◆ WORK ITEM
Every entry must be transcribed exactly as written.

[Pixel coordinate grounding data]
================
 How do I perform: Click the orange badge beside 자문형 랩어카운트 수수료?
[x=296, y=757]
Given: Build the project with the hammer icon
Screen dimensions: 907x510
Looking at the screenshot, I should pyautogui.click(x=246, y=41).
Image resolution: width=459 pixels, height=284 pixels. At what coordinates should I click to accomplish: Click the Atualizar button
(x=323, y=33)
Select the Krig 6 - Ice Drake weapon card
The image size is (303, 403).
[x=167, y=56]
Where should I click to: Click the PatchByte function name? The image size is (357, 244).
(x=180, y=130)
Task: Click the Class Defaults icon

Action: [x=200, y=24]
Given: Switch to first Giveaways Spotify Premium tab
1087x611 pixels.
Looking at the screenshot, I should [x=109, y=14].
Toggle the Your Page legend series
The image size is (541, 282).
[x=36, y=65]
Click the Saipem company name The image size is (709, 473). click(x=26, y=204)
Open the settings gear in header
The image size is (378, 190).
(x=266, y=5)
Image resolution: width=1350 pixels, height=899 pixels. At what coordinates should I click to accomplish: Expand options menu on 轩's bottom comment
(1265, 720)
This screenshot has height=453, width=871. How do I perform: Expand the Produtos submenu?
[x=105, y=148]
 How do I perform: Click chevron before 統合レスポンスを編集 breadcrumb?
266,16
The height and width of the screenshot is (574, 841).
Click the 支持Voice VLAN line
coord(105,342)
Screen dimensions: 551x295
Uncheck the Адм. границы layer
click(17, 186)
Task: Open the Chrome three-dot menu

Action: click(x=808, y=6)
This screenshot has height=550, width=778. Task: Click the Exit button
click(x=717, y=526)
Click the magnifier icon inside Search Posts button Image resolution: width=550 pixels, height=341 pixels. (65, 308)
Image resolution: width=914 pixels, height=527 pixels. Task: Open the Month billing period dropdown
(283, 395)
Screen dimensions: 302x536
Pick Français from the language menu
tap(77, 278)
================
◆ TASK SOLUTION
 How do I perform: Click the orange badge beside 자문형 랩어카운트 수수료?
[x=296, y=757]
Given: Build the project with the hammer icon
Screen dimensions: 907x510
Looking at the screenshot, I should pyautogui.click(x=246, y=41).
Image resolution: width=459 pixels, height=284 pixels. At what coordinates should I click to accomplish: Click the Atualizar button
(x=323, y=33)
Select the Krig 6 - Ice Drake weapon card
The image size is (303, 403).
[x=167, y=56]
Where should I click to: Click the PatchByte function name? The image size is (357, 244).
(x=180, y=130)
Task: Click the Class Defaults icon

Action: [x=200, y=24]
Given: Switch to first Giveaways Spotify Premium tab
1087x611 pixels.
Looking at the screenshot, I should [x=109, y=14].
Toggle the Your Page legend series
The image size is (541, 282).
[x=36, y=65]
Click the Saipem company name The image size is (709, 473). click(x=26, y=204)
Open the settings gear in header
The image size is (378, 190).
(x=266, y=5)
Image resolution: width=1350 pixels, height=899 pixels. At what coordinates should I click to accomplish: Expand options menu on 轩's bottom comment
(1265, 720)
This screenshot has height=453, width=871. How do I perform: Expand the Produtos submenu?
[x=105, y=148]
 How do I perform: Click chevron before 統合レスポンスを編集 breadcrumb?
266,16
The height and width of the screenshot is (574, 841).
Click the 支持Voice VLAN line
coord(105,342)
Screen dimensions: 551x295
Uncheck the Адм. границы layer
click(17, 186)
Task: Open the Chrome three-dot menu

Action: click(x=808, y=6)
This screenshot has height=550, width=778. Task: Click the Exit button
click(x=717, y=526)
Click the magnifier icon inside Search Posts button Image resolution: width=550 pixels, height=341 pixels. (65, 308)
Image resolution: width=914 pixels, height=527 pixels. Task: Open the Month billing period dropdown
(283, 395)
Screen dimensions: 302x536
Pick Français from the language menu
tap(77, 278)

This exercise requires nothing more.